Sunday, August 25, 2019

Ellen Arkbro - CHORDS (Subtext, 2019) ****

By Keith Prosk

Ellen Arkbro gifts two compositions lasting half an hour on CHORDS . Whereas the sublime For Organ and Brass featured the familiar trio of Elena Kakaliagou, Hilary Jeffery, and Robin Hayward alongside organist Johan Graden, Arkbro performs her own compositions here, alone, on organ and guitar. She continues to plumb the depths of tonal, timbral, and harmonic aspects of instruments - with jarring singularity - and an emphasis on space over time. The result can be surreal.

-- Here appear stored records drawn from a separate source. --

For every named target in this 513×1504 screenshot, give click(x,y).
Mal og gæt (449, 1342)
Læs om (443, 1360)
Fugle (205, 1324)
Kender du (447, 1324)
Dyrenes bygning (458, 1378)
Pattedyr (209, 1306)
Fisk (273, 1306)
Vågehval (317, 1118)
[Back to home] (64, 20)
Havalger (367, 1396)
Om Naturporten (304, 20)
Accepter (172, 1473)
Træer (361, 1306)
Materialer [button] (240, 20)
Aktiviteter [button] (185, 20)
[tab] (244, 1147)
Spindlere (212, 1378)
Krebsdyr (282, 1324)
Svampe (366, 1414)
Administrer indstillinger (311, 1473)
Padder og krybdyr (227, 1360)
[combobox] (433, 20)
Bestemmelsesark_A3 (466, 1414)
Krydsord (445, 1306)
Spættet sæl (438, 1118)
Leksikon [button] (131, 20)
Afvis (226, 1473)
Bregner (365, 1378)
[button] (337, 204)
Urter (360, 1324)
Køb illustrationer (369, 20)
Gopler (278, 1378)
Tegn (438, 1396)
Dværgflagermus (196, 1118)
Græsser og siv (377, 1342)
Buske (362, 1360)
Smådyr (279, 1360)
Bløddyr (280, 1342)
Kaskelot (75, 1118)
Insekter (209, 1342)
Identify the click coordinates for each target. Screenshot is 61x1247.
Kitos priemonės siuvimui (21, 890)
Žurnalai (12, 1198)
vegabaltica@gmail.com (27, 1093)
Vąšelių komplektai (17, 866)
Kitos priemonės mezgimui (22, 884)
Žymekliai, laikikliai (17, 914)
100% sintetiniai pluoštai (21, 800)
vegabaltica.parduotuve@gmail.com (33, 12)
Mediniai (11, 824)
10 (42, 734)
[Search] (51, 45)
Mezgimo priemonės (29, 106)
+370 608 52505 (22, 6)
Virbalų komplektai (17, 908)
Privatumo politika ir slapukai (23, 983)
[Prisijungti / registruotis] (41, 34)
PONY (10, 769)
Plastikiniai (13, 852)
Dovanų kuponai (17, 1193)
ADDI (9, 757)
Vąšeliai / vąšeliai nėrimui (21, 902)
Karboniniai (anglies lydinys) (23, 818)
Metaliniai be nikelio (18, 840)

“CHORDS for organ” begins with a chord, on an organ. After some time, there’s another chord. And that’s it. Surficially. Focus reveals the many sonic lines comprising each chord. Held and allowed to decay, the lines pulse and throb like diffracted air in heat. The waves seem to resonate and harmonize with each other, creating new timbres. When another chord sounds, the waves also amplify and accelerate and the various lines at various pulses create a kind of polyrhythm. The glacial pace of sounding between chords eliminates any sense of forward movement, of musical time, and the track instead feels like a framed space. The effect is similar to watching fireworks in slow motion: a void illuminated by expanding spheres of color in fact composed of squiggling lines that blend with other bursting spheres of color, like Kandinsky’s Several Circles in three dimensions, briefly, before fading completely.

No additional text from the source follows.